• [Text provided]:
'''

Out in the 75th Precinct, residents are still more concerned about gangs and drug dealing than terrorism.
"Crime is still here for us. I still see it and I still feel it," said Jessica Franco, 31, who started the Civic Association of Cypress Hills. "But I think neighbors have to also understand their power to help change this — and their responsibility to engage with police to help make it better."
Some criminologists say a move away from heavy-handed policing may have helped drive crime lower.
For years, the police department tackled crime hotspots by flooding them with extra officers and arresting large numbers of people for mostly petty crimes. Violent crime did fall, but it kept falling as police shifted toward an approach of building community relationships and focusing more on serious crimes. Arrests are down about 7 percent this year.
Chief of Patrol Terence Monahan said there were other tactical changes. The department ditched specialized units within precincts and made most officers general assignment. It ordered more cars so officers with foot posts far from stations weren't spending half their tours walking to their assignments. Officers are assigned to smaller areas. And it created neighborhood coordination officers, who spend time addressing concerns like cars blocking driveways.
"We're not going to arrest our way out of the problems here," said Sgt. Timothy Cecchini on a recent patrol through the 75th Precinct. "But now, we are getting the space to think about how to do our jobs and really address issues for people and talk to them."

'''

• [Data shown]:
'''

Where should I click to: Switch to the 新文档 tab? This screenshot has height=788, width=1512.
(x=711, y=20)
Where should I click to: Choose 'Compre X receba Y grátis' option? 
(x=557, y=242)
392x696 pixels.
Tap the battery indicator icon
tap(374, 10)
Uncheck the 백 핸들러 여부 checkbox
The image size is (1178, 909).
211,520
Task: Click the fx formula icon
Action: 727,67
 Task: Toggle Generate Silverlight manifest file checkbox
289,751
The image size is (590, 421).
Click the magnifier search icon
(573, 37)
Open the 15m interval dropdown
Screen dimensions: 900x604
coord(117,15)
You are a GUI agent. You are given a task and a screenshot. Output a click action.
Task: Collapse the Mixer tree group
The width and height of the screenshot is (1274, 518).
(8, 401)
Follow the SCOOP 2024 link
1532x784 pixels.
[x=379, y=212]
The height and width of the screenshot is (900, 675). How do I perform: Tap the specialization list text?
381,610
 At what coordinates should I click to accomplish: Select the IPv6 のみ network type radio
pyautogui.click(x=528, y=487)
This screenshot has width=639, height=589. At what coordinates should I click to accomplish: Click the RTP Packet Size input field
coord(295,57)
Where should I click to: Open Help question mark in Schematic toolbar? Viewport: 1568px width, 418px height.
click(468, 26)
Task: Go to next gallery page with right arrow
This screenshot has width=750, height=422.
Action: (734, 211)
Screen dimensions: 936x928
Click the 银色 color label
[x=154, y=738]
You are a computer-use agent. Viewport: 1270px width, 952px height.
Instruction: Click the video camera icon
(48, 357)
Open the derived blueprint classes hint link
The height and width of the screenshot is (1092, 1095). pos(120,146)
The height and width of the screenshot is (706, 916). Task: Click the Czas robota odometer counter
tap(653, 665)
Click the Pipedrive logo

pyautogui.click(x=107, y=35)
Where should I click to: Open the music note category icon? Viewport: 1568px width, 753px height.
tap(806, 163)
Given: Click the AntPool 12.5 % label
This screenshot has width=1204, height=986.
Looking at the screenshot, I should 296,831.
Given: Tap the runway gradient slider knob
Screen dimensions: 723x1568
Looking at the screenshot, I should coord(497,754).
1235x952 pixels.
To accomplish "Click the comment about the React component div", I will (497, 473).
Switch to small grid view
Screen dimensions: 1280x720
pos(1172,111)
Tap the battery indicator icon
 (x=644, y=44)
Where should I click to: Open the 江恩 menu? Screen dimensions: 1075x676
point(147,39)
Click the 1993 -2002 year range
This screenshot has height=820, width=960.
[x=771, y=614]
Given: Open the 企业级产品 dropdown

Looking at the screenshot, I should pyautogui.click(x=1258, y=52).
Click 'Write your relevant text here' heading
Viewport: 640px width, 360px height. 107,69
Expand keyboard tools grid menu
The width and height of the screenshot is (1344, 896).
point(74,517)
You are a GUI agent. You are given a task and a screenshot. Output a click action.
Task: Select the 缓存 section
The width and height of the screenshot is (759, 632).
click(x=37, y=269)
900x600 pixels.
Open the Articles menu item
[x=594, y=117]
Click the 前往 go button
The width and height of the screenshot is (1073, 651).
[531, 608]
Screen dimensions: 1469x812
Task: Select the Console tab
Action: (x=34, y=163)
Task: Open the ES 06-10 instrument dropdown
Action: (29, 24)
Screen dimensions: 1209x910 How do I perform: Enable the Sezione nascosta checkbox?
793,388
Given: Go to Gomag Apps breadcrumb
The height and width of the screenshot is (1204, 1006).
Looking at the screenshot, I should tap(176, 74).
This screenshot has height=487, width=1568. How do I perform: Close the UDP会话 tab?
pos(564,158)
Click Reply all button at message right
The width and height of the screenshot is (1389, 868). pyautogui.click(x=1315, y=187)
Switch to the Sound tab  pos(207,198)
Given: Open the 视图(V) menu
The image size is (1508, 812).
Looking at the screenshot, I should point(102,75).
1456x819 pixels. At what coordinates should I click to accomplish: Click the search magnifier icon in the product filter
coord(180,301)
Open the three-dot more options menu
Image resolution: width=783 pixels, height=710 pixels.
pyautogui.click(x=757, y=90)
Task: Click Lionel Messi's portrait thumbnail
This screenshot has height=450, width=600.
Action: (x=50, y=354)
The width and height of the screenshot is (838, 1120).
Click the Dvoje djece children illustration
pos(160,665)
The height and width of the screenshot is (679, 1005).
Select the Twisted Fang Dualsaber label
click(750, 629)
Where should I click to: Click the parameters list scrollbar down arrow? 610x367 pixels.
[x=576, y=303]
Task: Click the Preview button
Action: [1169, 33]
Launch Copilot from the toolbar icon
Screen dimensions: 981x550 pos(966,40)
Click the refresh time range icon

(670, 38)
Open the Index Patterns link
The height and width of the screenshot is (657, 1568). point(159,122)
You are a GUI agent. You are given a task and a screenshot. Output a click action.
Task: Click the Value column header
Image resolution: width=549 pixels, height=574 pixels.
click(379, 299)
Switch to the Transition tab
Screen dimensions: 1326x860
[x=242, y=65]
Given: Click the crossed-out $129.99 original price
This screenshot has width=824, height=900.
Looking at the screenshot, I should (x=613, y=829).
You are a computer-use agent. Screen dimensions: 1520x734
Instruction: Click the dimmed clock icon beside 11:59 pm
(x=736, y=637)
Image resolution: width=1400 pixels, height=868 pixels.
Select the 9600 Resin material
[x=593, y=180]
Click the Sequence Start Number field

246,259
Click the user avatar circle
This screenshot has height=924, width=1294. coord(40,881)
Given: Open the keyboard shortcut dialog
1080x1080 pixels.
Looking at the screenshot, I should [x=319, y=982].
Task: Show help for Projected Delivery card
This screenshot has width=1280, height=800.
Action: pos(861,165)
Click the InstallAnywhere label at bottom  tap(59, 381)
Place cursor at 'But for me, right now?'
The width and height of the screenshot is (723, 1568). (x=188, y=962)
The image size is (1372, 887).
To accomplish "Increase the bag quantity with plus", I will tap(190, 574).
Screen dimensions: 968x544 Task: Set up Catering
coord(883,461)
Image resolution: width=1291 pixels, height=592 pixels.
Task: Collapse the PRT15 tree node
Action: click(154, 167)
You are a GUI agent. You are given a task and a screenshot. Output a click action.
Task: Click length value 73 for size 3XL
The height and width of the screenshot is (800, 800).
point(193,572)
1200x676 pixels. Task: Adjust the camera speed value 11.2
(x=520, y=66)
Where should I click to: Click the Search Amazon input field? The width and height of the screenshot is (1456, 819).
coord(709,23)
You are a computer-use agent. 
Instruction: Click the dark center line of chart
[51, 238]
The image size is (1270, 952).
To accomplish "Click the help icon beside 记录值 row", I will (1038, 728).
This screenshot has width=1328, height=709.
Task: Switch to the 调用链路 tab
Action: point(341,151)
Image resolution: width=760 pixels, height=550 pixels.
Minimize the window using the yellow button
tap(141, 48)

'''

• [Required tasks]:
1. Convert the records into a numbered list, starting at the line containing "Click the Pipedrive logo" and ending at the line containing "point(74,517)". Leave out blank lines.
2. Carry on the article about crime and policing in the 75th Precinct from the point where it ends.
The article on policing in the 75th Precinct and the records are unrelated material.

• [Answers to the exercises]:
1.
1. Click the Pipedrive logo
2. pyautogui.click(x=107, y=35)
3. Where should I click to: Open the music note category icon? Viewport: 1568px width, 753px height.
4. tap(806, 163)
5. Given: Click the AntPool 12.5 % label
6. This screenshot has width=1204, height=986.
7. Looking at the screenshot, I should 296,831.
8. Given: Tap the runway gradient slider knob
9. Screen dimensions: 723x1568
10. Looking at the screenshot, I should coord(497,754).
11. 1235x952 pixels.
12. To accomplish "Click the comment about the React component div", I will (497, 473).
13. Switch to small grid view
14. Screen dimensions: 1280x720
15. pos(1172,111)
16. Tap the battery indicator icon
17.  (x=644, y=44)
18. Where should I click to: Open the 江恩 menu? Screen dimensions: 1075x676
19. point(147,39)
20. Click the 1993 -2002 year range
21. This screenshot has height=820, width=960.
22. [x=771, y=614]
23. Given: Open the 企业级产品 dropdown
24. Looking at the screenshot, I should pyautogui.click(x=1258, y=52).
25. Click 'Write your relevant text here' heading
26. Viewport: 640px width, 360px height. 107,69
27. Expand keyboard tools grid menu
28. The width and height of the screenshot is (1344, 896).
29. point(74,517)

2.
Over the course of one recent afternoon, he shook hands with a bouncer at a bar beneath an elevated subway line and checked on a jittery ex-convict who needed help with his sick dogs but was mistrustful of the police.
Some people at a public housing development waved to Cecchini as he drove by. Others gave him the finger.
Brooklyn resident Barry Riggins, 49, said he hasn't seen a gentler side of the department yet. He said he has been arrested five or six times — but only once when he deserved it.
"I can honestly tell you, I'm your normal black man," he said. "I'm more afraid of the cops than people in my area."
The gains in New York haven't been replicated in some other big cities.
Baltimore is on track to have the deadliest year on record with more than 275 killings. Chicago cracked 600 last month for the second time.
Researchers who study crime patterns give the NYPD some credit but also attribute its success to other factors, such as a flood of wealthier people into the city and a high employment rate.
"Policing plays a part, there's no question about that. But without the enormous demand and capital for expansion, I think it would be a different story," said Richard Rosenfeld, a criminal justice professor at the University of Missouri St. Louis.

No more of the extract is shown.